Pixel coordinate grounding data

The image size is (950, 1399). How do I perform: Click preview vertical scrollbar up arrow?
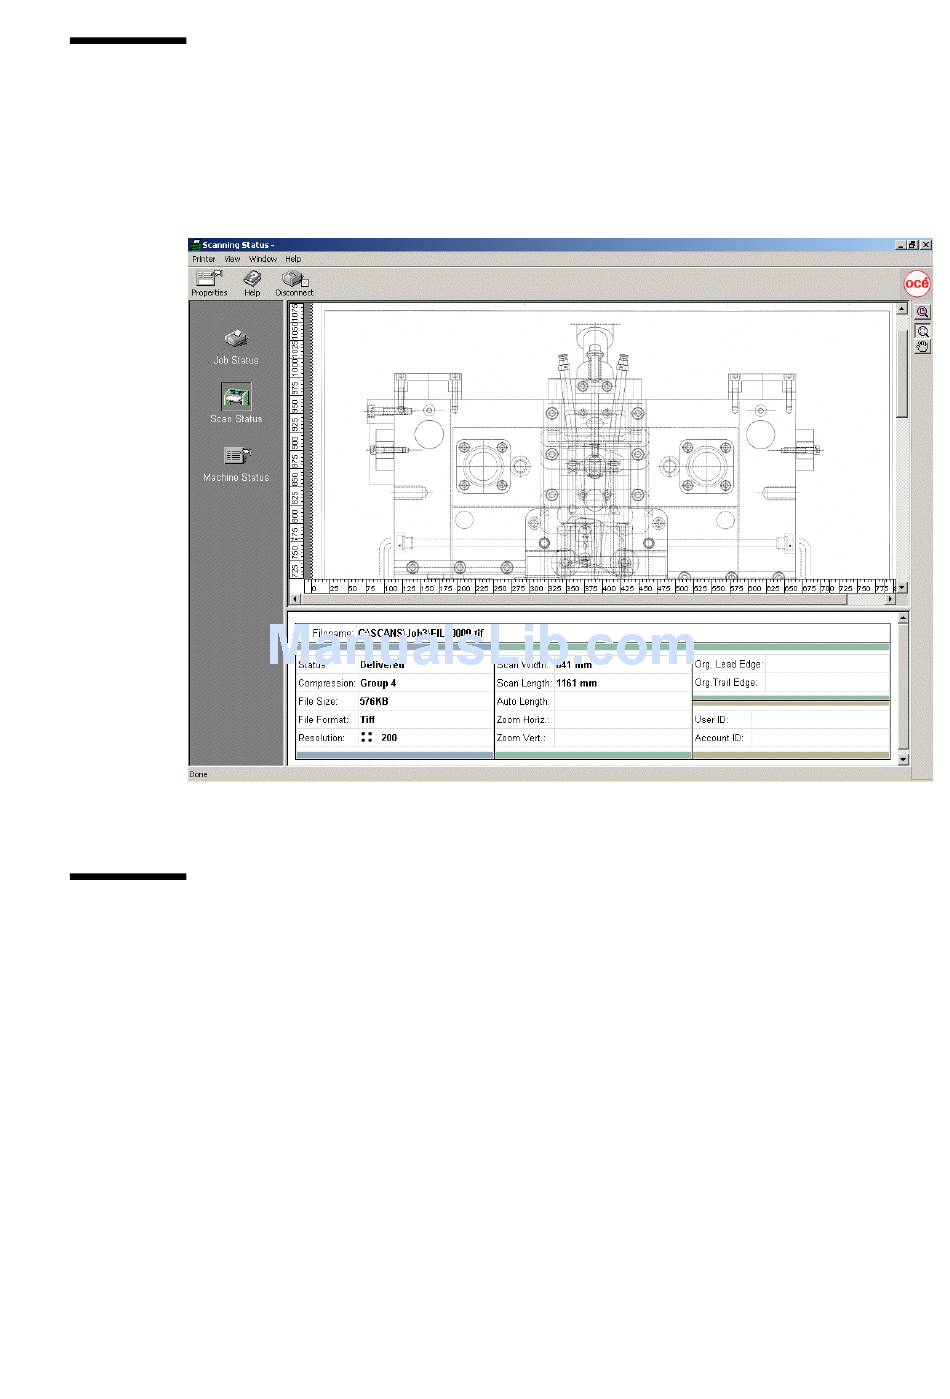point(902,309)
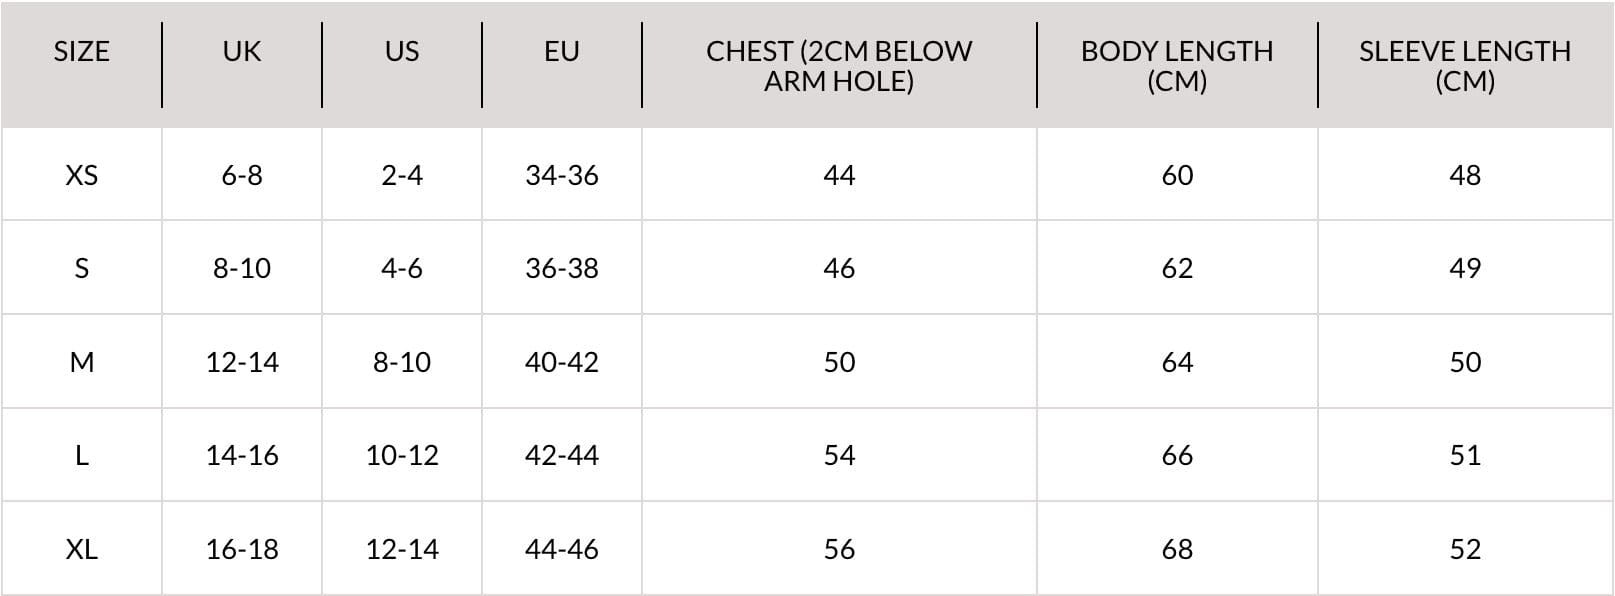The image size is (1615, 596).
Task: Click sleeve length 49 cell
Action: tap(1465, 268)
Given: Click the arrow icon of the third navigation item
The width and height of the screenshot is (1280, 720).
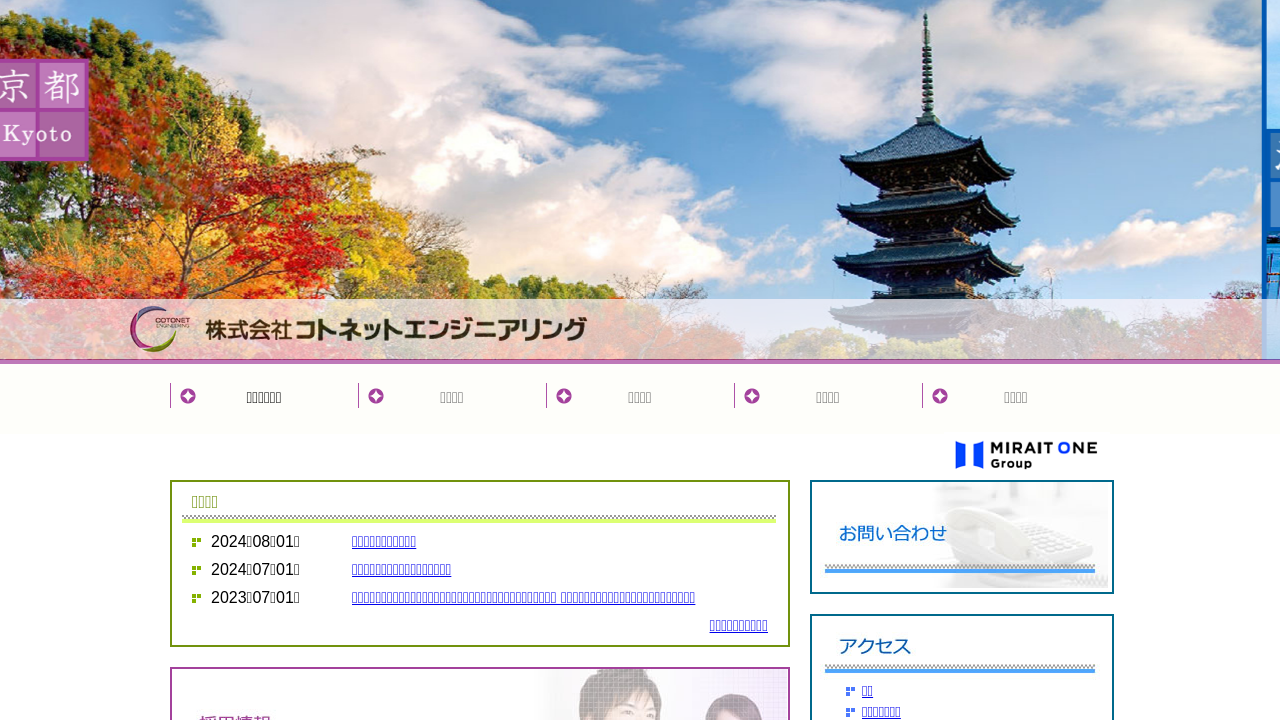Looking at the screenshot, I should 564,396.
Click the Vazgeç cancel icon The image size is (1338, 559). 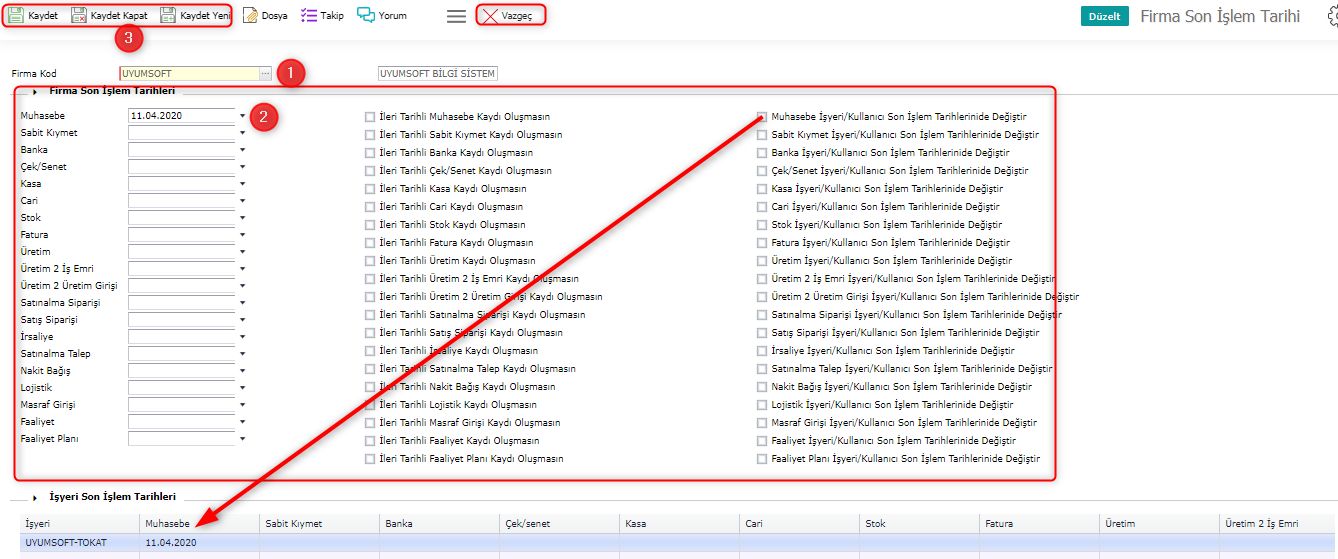coord(489,16)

▶ **Problem to solve**: What is needed is an exact copy of the lines from the beginning of the data through the line containing "Given: Click the", both included, without any pictures.

▶ **Solution to this problem**:
The image size is (950, 1399). How do I perform: Click preview vertical scrollbar up arrow?
point(902,309)
The image size is (1615, 596).
Task: Click sleeve length 49 cell
Action: tap(1465, 268)
Given: Click the arrow icon of the third navigation item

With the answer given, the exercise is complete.